Nic Cage has always been Hollywood’s biggest comic book fan – his stage name comes from Luke Cage, noted anal sex buddy of Marvel Comics superheroine Jessica Jones. He was attached to star in Tim Burton’s Superman movie, a film that would have certainly been more rousing than Bryan Singer’s, as it would have at least been weird as hell. When that fell apart, Cage was doomed to take on third tier heroes, and he’ll be starring in the truly woeful-looking Ghost Rider movie next year.
But a C-list character wasn’t enough for Cage. He had to go back to the comics, this time opting for a character no one ever heard of published by a comic book company no one cares about. Now, after all that bitterness you might think I would shit all over the movie he’s signed on for, but I have to admit that the basic concept sounds interesting. The title is The Sadhu (they’re so changing that), and it’s about a colonial-era soldier who travels to India and ends up becoming a spiritual warrior. The comic, created by Deepak Chopra’s son Gotham (I think his brother, Keystone City, is the letterer) draws on Indian mythology, according to Variety.

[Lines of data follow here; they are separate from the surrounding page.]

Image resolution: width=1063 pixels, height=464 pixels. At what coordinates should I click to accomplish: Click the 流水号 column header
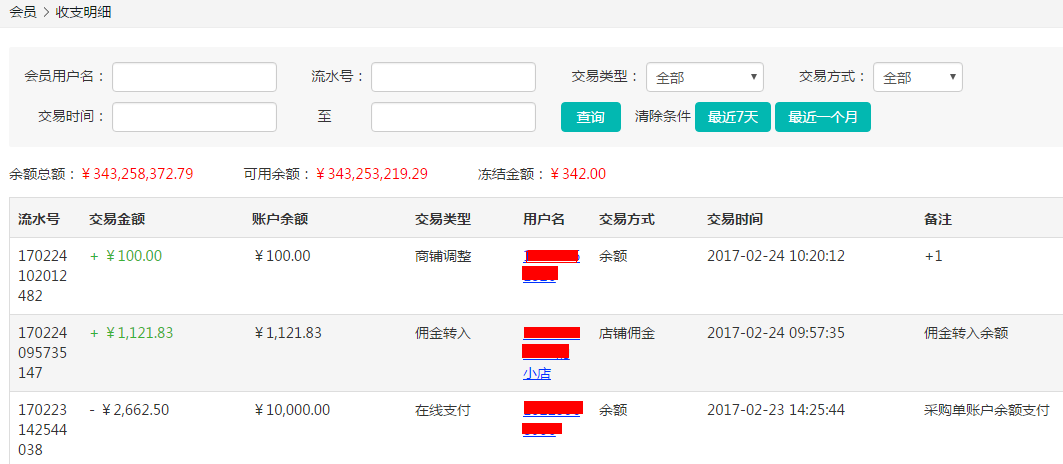pyautogui.click(x=39, y=219)
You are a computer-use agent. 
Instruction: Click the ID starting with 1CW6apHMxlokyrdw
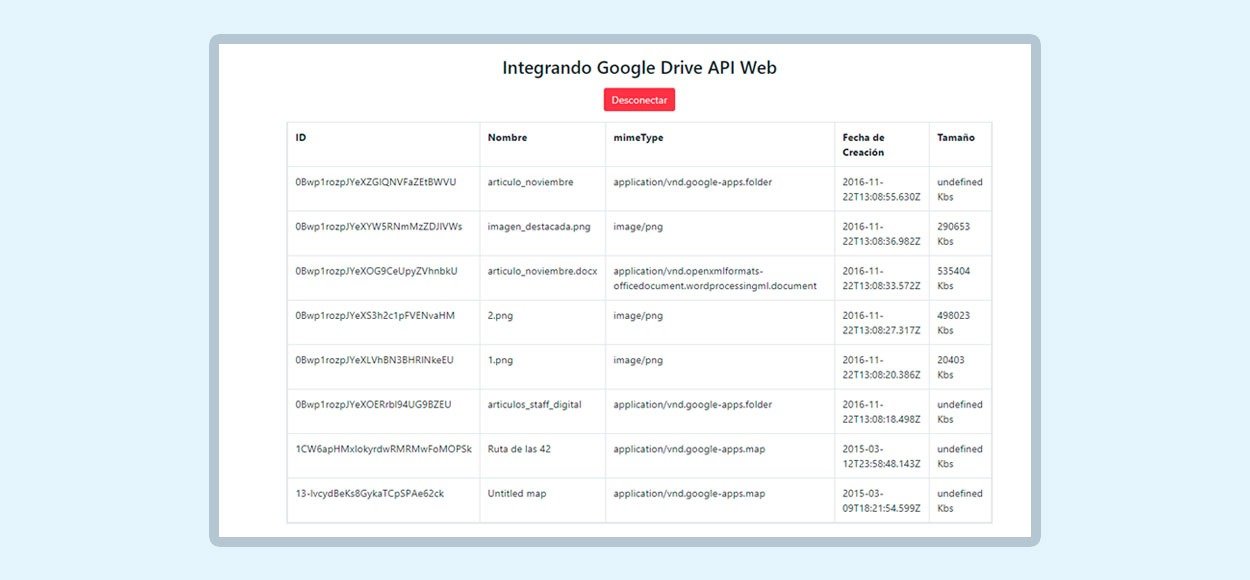(383, 449)
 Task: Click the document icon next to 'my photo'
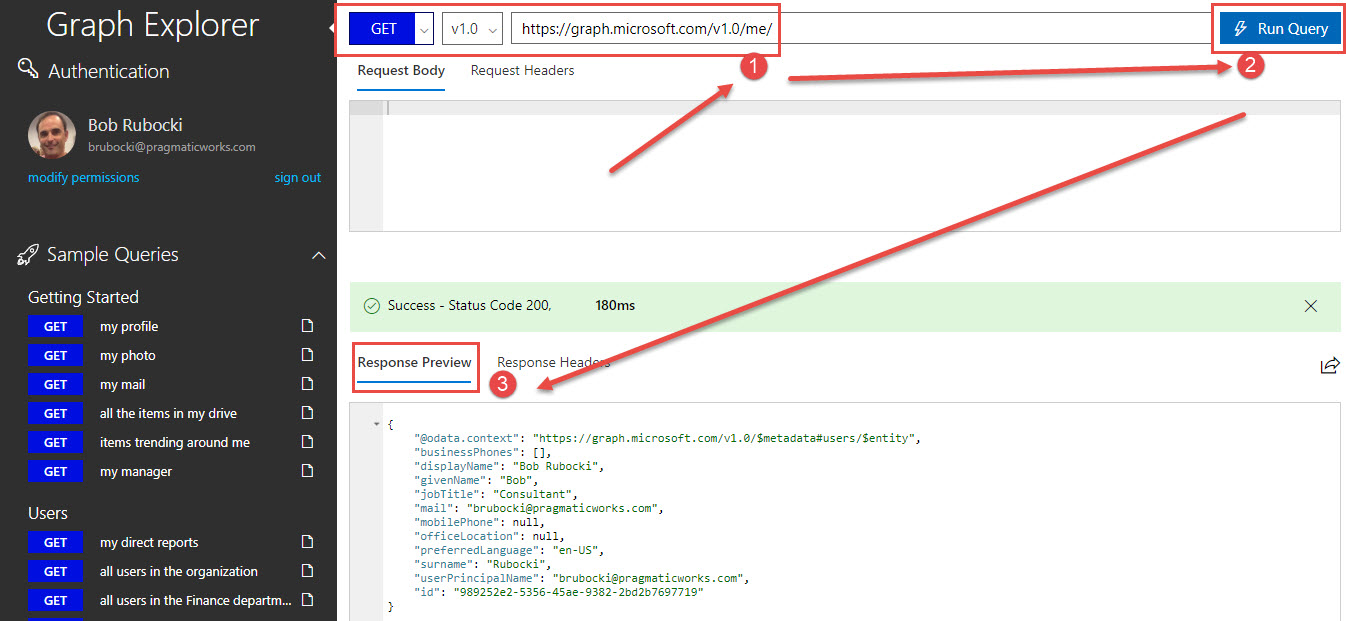point(306,354)

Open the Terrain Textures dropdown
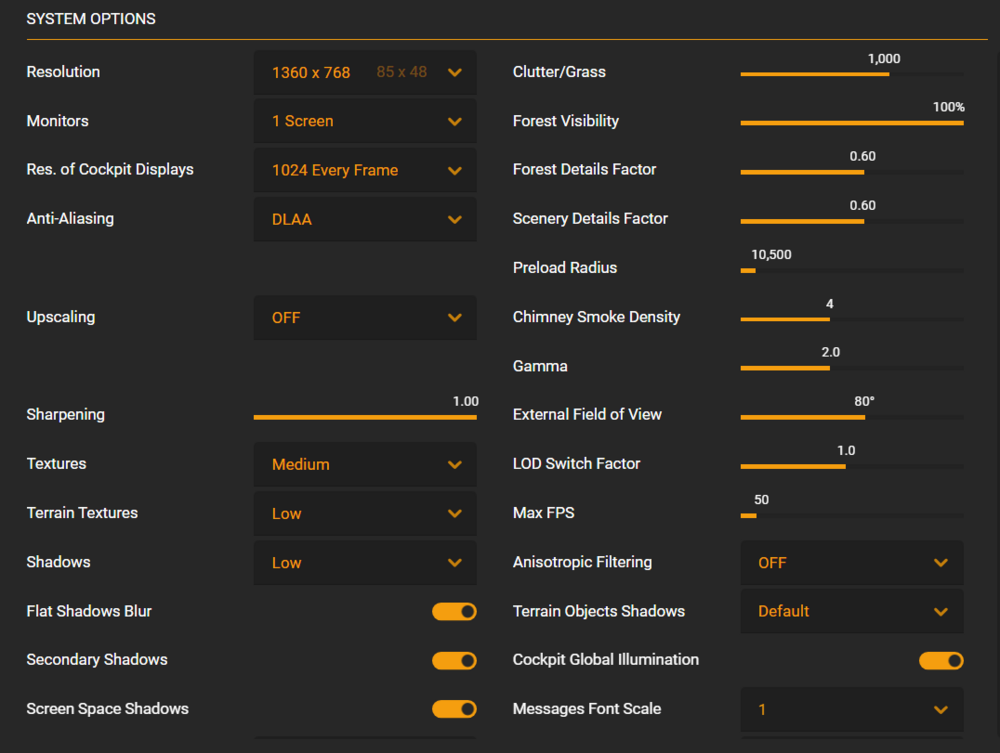pos(365,513)
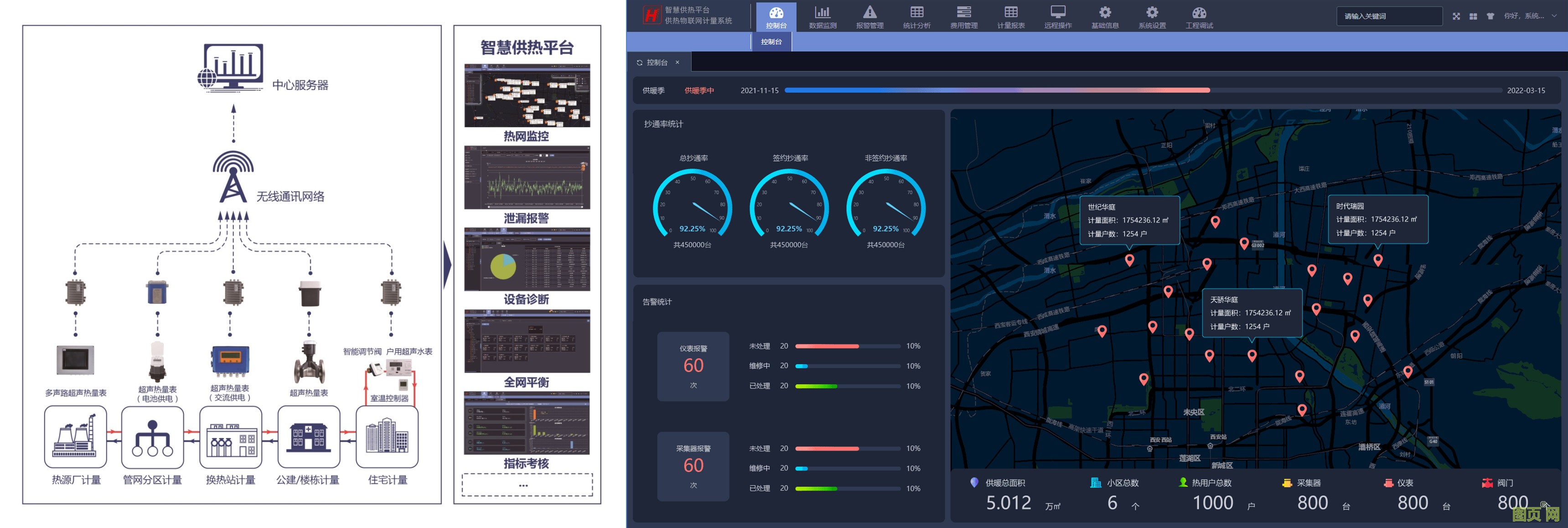Click the refresh icon on 控制台 tab
Viewport: 1568px width, 528px height.
[x=640, y=63]
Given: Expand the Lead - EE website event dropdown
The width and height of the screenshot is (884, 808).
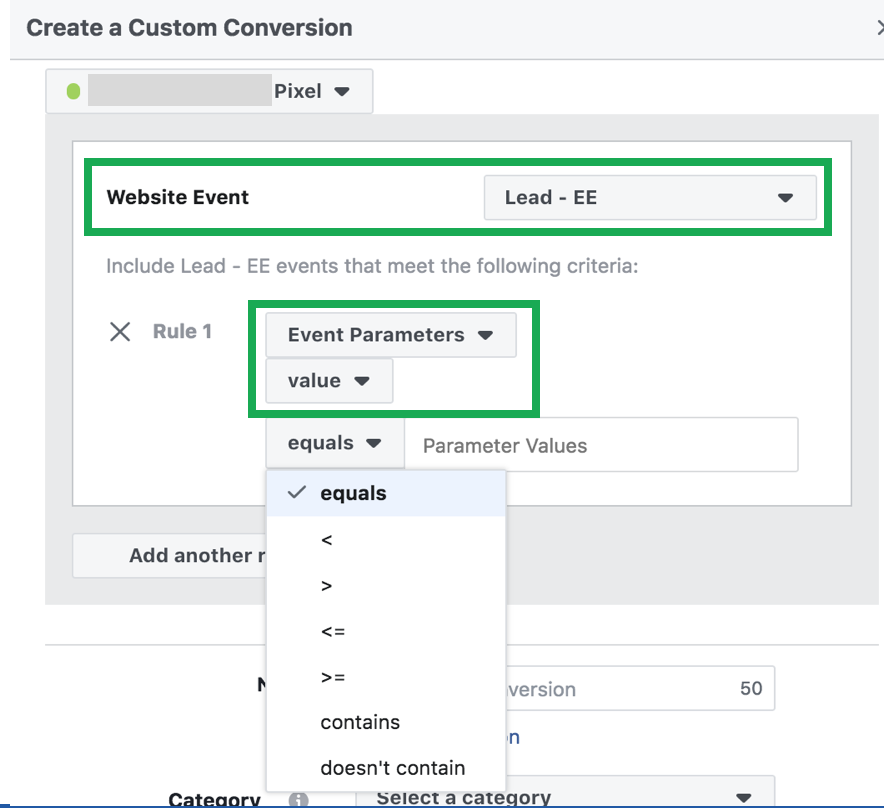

The big screen version of The Sadhu is being written by Gotham’s dad, Deepak Chopra, who seems to have escaped the Self Help and New Age sections of book stores in order to appear with Grant Morrison at Comic Con this summer.
The Sadhu is one of the many new ventures from gajillionaire Richard Branson’s Virgin Comics line, which is apparently created in sweatshops in India. This is true, except for the sweatshop part, which I am just assuming. Cage is pretty involved with Virgin Comics – he and his son Weston are doing a five issue series called Enigma, about a New Orleans voodoo-oriented superhero with a connection to a slave plantation revolt a century ago. Did someone say Shadowman?